Stored data.
- - -
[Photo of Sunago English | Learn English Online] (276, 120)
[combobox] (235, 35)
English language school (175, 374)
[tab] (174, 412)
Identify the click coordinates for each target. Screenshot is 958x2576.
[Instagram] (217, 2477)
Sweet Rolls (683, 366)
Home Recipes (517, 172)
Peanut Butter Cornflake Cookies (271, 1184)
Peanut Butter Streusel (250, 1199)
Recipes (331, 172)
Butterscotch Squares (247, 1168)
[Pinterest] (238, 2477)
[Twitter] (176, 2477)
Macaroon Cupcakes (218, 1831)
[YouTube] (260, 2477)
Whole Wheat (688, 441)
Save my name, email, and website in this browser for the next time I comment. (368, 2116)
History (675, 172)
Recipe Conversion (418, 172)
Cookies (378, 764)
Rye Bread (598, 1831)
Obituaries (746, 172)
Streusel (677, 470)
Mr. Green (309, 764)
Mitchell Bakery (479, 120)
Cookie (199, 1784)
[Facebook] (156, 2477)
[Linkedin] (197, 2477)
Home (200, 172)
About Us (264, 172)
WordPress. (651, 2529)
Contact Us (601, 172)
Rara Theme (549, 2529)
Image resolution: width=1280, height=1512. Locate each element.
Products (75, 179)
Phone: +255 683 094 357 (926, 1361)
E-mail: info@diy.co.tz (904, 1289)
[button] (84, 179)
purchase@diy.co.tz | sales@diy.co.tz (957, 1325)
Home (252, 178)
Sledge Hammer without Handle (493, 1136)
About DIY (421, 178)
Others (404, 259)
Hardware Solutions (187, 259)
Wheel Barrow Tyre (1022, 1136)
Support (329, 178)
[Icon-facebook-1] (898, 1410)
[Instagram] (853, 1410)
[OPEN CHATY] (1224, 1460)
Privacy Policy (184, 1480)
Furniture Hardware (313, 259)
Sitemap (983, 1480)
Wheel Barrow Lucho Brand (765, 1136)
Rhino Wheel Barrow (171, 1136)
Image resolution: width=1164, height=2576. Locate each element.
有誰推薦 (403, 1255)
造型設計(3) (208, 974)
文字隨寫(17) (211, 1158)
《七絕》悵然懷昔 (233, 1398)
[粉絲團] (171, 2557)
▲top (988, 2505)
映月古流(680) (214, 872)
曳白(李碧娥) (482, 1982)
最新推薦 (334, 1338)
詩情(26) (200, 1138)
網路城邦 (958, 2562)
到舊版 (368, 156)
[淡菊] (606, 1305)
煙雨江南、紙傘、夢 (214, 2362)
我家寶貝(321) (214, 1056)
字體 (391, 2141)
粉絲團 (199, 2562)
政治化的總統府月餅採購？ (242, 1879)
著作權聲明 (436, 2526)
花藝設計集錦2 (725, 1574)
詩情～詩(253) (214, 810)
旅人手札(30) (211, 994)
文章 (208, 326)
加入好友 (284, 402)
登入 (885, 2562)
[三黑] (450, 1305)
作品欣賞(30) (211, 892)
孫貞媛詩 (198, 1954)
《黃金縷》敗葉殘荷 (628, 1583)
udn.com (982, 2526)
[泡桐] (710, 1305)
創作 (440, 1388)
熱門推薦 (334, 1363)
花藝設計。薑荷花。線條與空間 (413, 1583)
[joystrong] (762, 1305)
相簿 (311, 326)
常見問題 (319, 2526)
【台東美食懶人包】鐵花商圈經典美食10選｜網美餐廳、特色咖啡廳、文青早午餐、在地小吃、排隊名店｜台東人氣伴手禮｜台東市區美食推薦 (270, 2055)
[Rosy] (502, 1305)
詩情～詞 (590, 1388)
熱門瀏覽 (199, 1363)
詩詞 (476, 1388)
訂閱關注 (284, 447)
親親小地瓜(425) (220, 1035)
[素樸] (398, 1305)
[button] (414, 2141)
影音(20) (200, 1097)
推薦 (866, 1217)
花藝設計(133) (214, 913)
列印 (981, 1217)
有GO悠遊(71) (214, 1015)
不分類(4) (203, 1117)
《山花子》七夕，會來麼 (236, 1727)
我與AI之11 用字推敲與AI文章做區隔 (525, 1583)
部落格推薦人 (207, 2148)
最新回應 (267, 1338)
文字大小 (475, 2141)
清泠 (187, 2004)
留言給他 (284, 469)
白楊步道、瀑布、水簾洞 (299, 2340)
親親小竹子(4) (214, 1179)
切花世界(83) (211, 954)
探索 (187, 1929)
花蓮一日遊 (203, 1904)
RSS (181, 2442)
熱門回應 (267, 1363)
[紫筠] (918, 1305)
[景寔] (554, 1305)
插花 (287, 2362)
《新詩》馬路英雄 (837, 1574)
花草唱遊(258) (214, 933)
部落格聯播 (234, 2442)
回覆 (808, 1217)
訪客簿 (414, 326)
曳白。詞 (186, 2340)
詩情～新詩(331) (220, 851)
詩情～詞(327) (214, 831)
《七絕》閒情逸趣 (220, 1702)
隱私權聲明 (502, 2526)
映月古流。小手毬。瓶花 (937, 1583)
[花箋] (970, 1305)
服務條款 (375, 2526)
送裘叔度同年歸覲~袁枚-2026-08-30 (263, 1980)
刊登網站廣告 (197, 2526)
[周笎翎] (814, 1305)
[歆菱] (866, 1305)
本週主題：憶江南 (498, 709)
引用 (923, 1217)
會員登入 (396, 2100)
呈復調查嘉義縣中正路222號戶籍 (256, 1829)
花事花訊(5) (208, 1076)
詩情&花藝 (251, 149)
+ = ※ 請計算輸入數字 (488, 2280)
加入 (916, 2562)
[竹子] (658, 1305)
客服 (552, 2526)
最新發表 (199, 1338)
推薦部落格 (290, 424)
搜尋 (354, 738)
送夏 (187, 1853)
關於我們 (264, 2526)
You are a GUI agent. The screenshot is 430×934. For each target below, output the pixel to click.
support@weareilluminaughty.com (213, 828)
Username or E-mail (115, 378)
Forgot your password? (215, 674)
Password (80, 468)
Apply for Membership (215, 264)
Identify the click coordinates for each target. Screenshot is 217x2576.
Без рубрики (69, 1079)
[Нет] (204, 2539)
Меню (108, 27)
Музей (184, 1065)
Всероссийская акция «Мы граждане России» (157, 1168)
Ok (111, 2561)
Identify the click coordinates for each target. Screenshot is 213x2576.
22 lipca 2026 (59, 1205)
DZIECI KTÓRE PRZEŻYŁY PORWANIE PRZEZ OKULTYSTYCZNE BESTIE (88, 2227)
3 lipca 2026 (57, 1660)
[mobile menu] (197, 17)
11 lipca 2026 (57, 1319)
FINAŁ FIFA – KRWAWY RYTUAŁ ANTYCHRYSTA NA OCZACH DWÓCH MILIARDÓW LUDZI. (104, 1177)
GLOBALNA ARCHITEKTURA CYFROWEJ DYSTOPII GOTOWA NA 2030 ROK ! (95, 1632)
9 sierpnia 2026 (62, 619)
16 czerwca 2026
- - -
All lines of the data above that include the word "Image" must be shown.

Image resolution: width=1280, height=1512. Locate each element.
Image resolution: width=1164, height=2576. Locate each element.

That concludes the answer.